SZJFW v Minister for Immigration and Citizenship

Case

[2007] FCA 1795

16 November 2007


FEDERAL COURT OF AUSTRALIA

SZJFW v Minister for Immigration and Citizenship [2007] FCA 1795

SZJFW v MINISTER FOR IMMIGRATION AND CITIZENSHIP AND REFUGEE REVIEW TRIBUNAL

NSD 1721 OF 2007

LANDER J
16 NOVEMBER 2007
SYDNEY


IN THE FEDERAL COURT OF AUSTRALIA

NEW SOUTH WALES DISTRICT REGISTRY

NSD 1721 OF 2007

BETWEEN:

SZJFW
Applicant

AND:

MINISTER FOR IMMIGRATION AND CITIZENSHIP
First Respondent

REFUGEE REVIEW TRIBUNAL
Second Respondent

JUDGE:

LANDER J

DATE OF ORDER:

16 NOVEMBER 2007

WHERE MADE:

SYDNEY

THE COURT ORDERS THAT:

1.The applicant’s application for an extension of time to file and serve a notice of appeal be dismissed.

2.The applicant pay the first respondent’s costs.

Note:    Settlement and entry of orders is dealt with in Order 36 of the Federal Court Rules.


IN THE FEDERAL COURT OF AUSTRALIA

NEW SOUTH WALES DISTRICT REGISTRY

NSD 1721 OF 2007

BETWEEN:

SZJFW
Applicant

AND:

MINISTER FOR IMMIGRATION AND CITIZENSHIP
First Respondent

REFUGEE REVIEW TRIBUNAL
Second Respondent

JUDGE:

LANDER J

DATE:

16 NOVEMBER 2007

PLACE:

SYDNEY

REASONS FOR JUDGMENT

  1. This is an application for an extension of time in which to file and serve a notice of appeal from an order of a Federal Magistrate made on 2 August 2007.  The application before the Federal Magistrate sought judicial review of a decision of the Refugee Review Tribunal (the Tribunal) made on 30 June 2006 and handed down on 20 July 2006.

  2. The applicant filed his application in this Court for an extension of time on 28 August 2007.  Accompanying the application was an affidavit annexing a draft notice of appeal.  In that affidavit the applicant claims that the notice of appeal was not filed in time because he did not receive the judgment of the Federal Magistrate until 23 August 2007.  In the draft notice of appeal the applicant largely reasserts his grounds advanced before the Federal Magistrate.  He gives no explanation as to why he did not receive the judgment of the Federal Magistrate until 23 August 2007.

  3. The applicant ought to have filed his notice of appeal within 21 days of the date when the judgment was pronounced: O 52 r 15.  Thus it is that the applicant needs an extension of time within which to file the notice of appeal.  The applicant would be entitled to an extension of time if special reasons exist: O 52 r 15(2).  In determining whether special reasons exist regard needs to be had to the explanation for the delay, the length of the delay, any prejudice to the respondent and the merits of the appeal.

Exercise directions - Could you return the judgment's wording verbatim, beginning at the words "REASONS FOR JUDGMENT" and stopping after the words "20 July 2006."?

[Items about locating elements on screens]
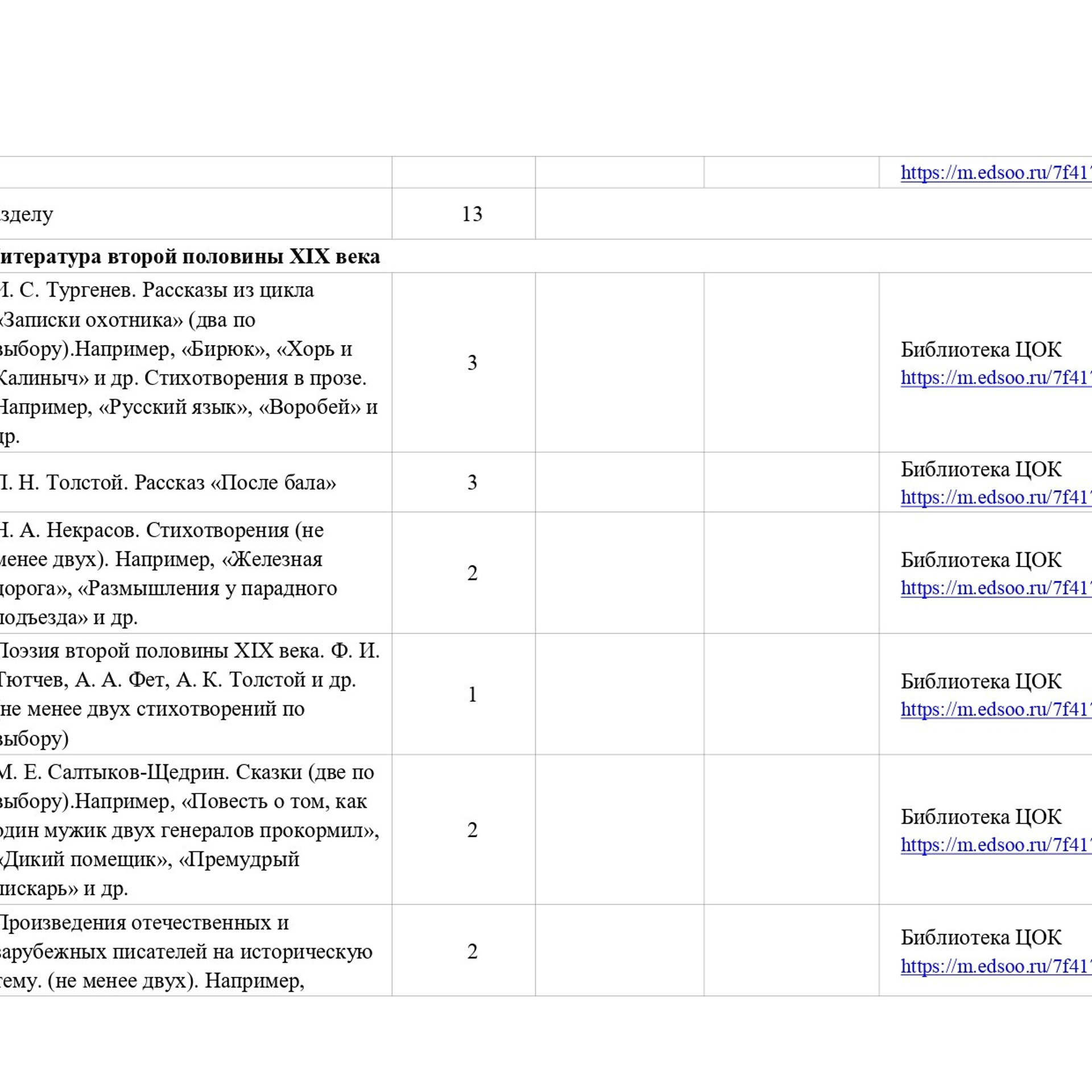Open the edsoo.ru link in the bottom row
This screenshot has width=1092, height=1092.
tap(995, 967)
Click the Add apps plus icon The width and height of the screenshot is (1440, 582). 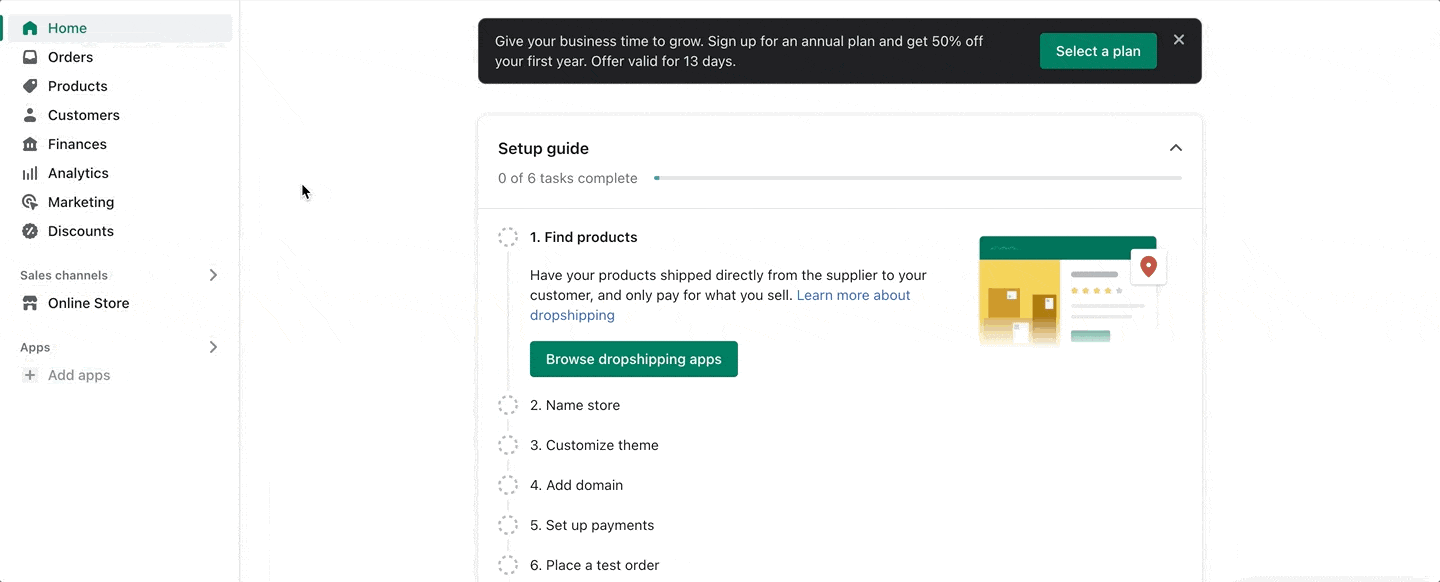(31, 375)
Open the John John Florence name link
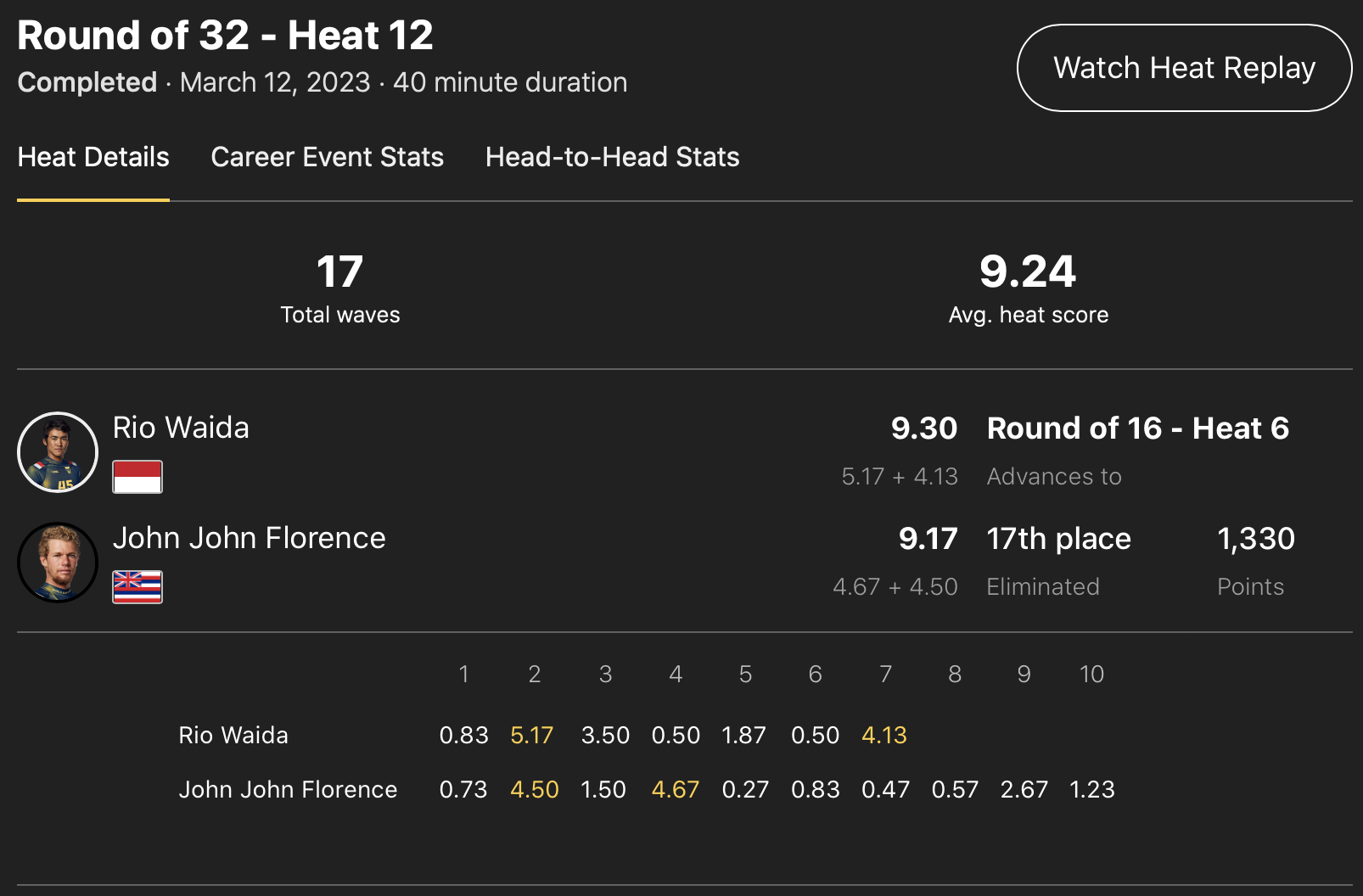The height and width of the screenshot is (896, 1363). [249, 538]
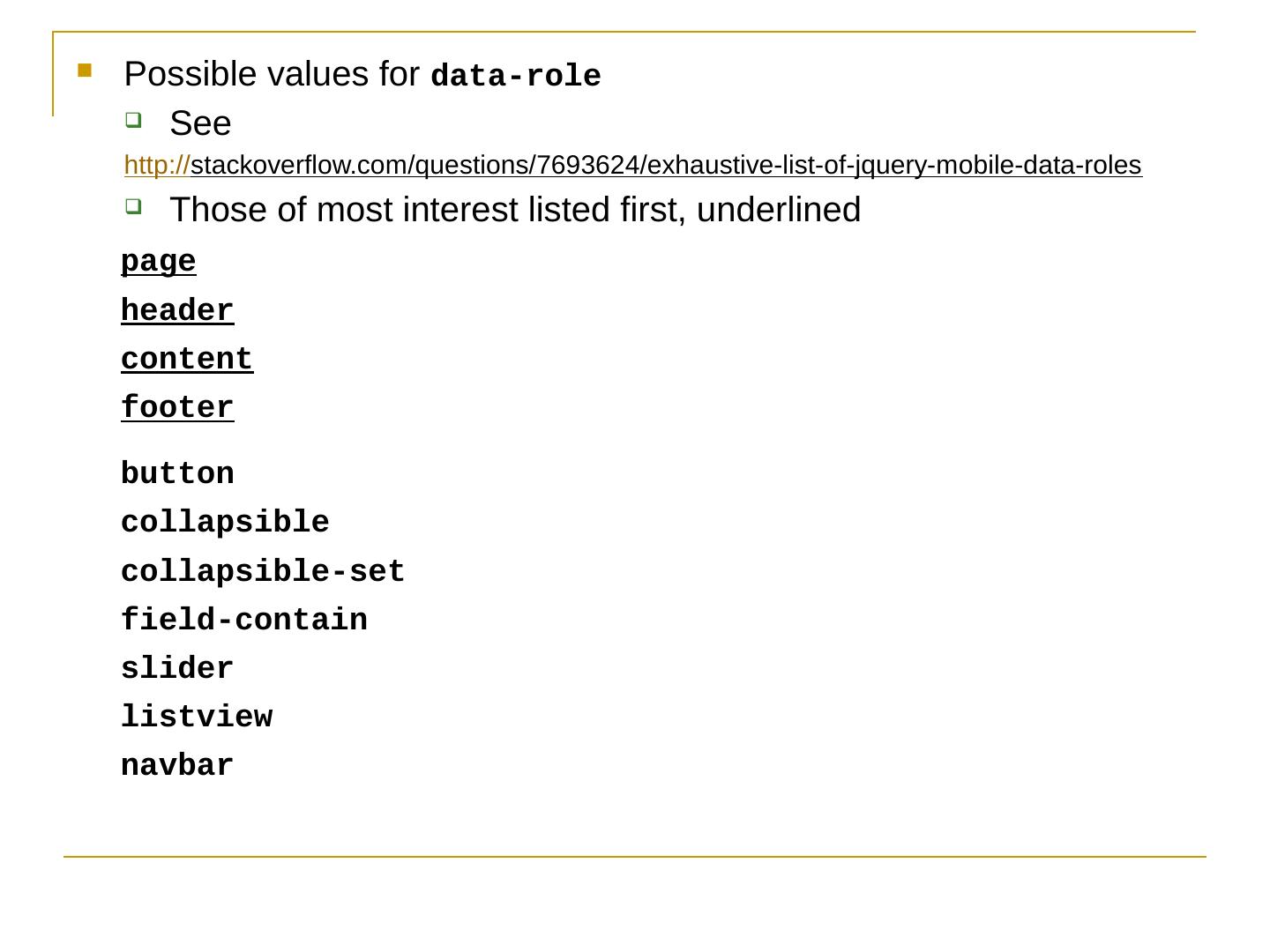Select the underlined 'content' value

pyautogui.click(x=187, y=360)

Answer to this exercise -
REASONS FOR JUDGMENT

  1. This is an application for an extension of time in which to file and serve a notice of appeal from an order of a Federal Magistrate made on 2 August 2007.  The application before the Federal Magistrate sought judicial review of a decision of the Refugee Review Tribunal (the Tribunal) made on 30 June 2006 and handed down on 20 July 2006.